Excerpt provided:
Maybe I just got lucky but when mine leaked I started periodicly lifting up on the foot plunger. This adds extra water but it appears to seal it better. Since I started doing that occasionly, we have not had a problem. JR


----------



## austinpowers (Jul 9, 2006)

My china throne started leaking a week after I got my 06 26RLS. Tried several things. The thing that cured it was a tube of plumbers lubricant. I lubed the black seal. Problem solved. I live in mine almost full time so in the past 5 months I have lived in it almost equiivilant to about 4 years of most peoples usage. The throne gets used. I've only applied the lubricant a second time, about 6 weeks ago. Under normal usage I'd guess you might have to do it each spring before the first outage.


----------



## mountainlady56 (Feb 13, 2006)

Sure am glad I saw this thread. My 31RQS toilet doesn't hold water, either. I THINK it came from the factory minus the black seal on the thingy. Mine's going in the shop on the 18th, so I called and added this to the list of problems! Thanks for sharing!!
Darlene


----------



## California Jim (Dec 11, 2003)

So long as you keep water in there it shouldn't leak. Kinda like the flush valve in your home toilet tank. They go for many years before leaking, submerged in water.

But if you let em dry out.....Well there ya go.


----------



## flagaz (Oct 6, 2006)

I noticed the same thing with my toilet in the 21rs. But like all new rubber seals, sometimes use can help seat them together. I flushed my toilet about 3 dozen times and "helped" the seal find the correct placement. I no longer have the problem.









Scott

2007 21 rs
2000 GMC 1500 4x4


----------



## JRO (Oct 12, 2006)

Hi All,

I'm sure this is a dumb question, but, I'll ask anyway...

Why don't RV's have full sized elongated toilets?

Thanks,
JRO


----------



## California Jim (Dec 11, 2003)

Your knees will hit the the tub


----------



## gone campin (Jan 29, 2006)

Exercise aim:
In the thread above, turn the paragraph beginning "My china throne started leaking" into a short bulleted list that keeps its main facts.

Data extract:

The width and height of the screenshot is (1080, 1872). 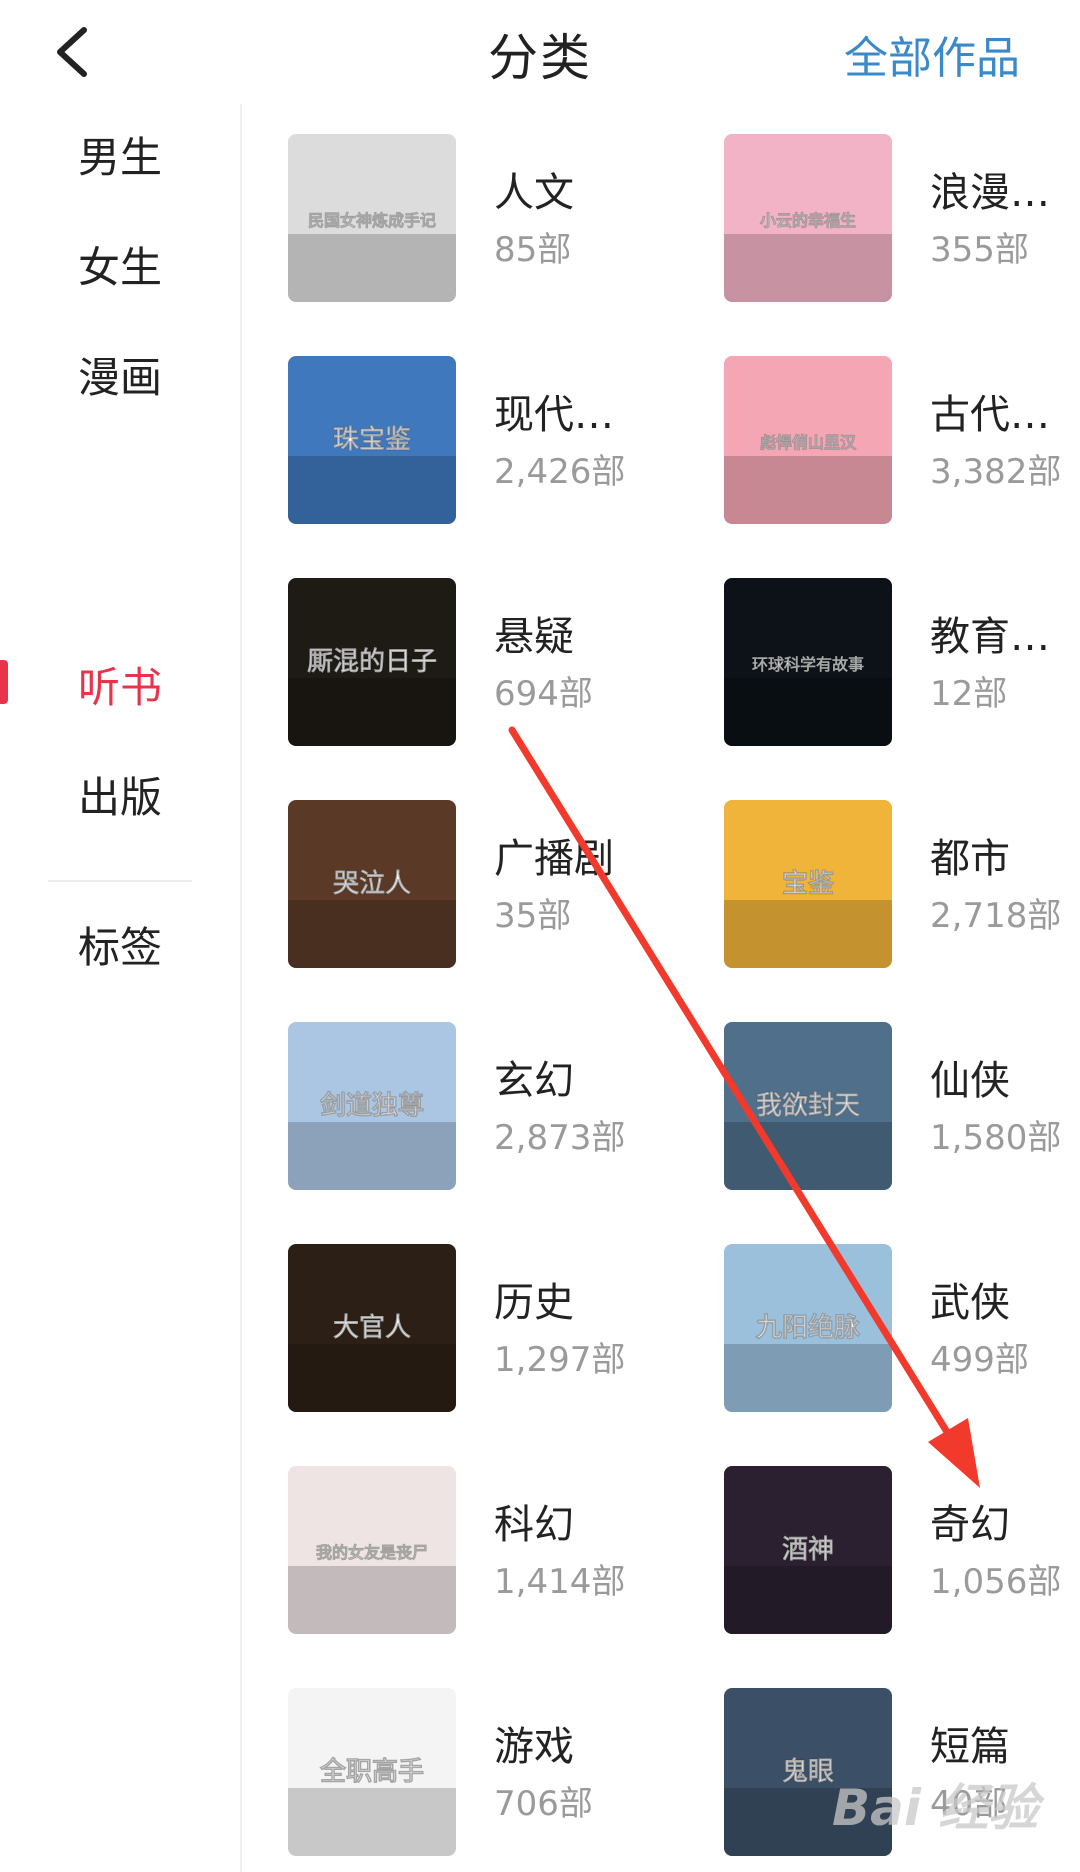 I want to click on category-item: 我的女友是丧尸 科幻 1,414部, so click(x=450, y=1535).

Response to this task:
- The toilet began leaking a week after the writer got an 06 26RLS.
- After several attempts, a tube of plumbers lubricant applied to the black seal fixed the problem.
- The writer lives in the RV almost full time, so five months of use equals about four years of most people's use.
- The lubricant has been applied only once more, about six weeks ago.
- With normal use, the writer guesses it might need doing each spring.